Stored data
*-*-*

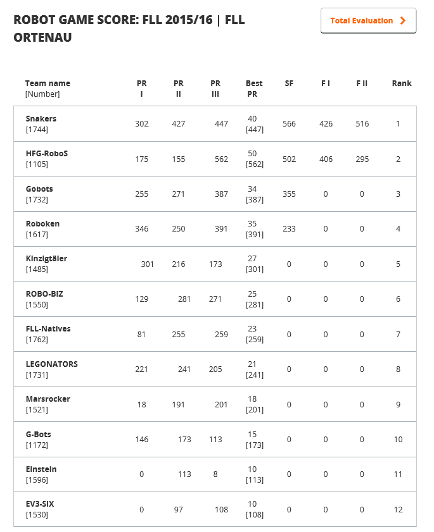Select the Team name column header
Viewport: 434px width, 532px height.
click(x=48, y=84)
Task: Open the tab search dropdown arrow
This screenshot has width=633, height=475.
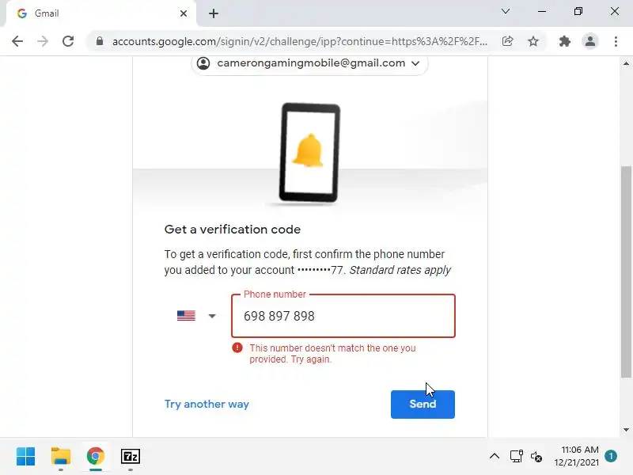Action: click(x=506, y=11)
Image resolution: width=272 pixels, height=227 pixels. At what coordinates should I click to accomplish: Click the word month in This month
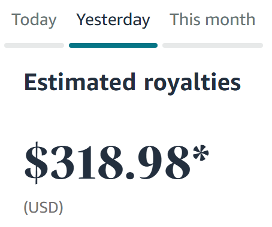(231, 20)
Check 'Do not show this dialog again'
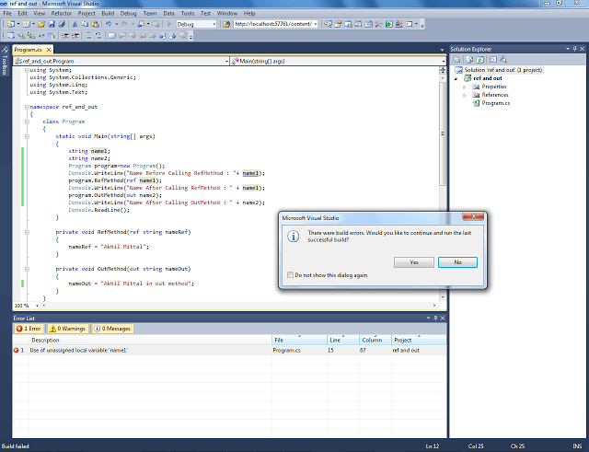This screenshot has width=589, height=452. coord(291,274)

*-*-*

Please retype, exactly and with the pictures left out, the lines from the line containing "Task: Open the tab search dropdown arrow" through the last line of the records above.

Task: Open the tab search dropdown arrow
This screenshot has width=633, height=475.
Action: click(x=506, y=11)
Image resolution: width=272 pixels, height=227 pixels. At what coordinates should I click to accomplish: Click the word month in This month
(231, 20)
Check 'Do not show this dialog again'
This screenshot has width=589, height=452. coord(291,274)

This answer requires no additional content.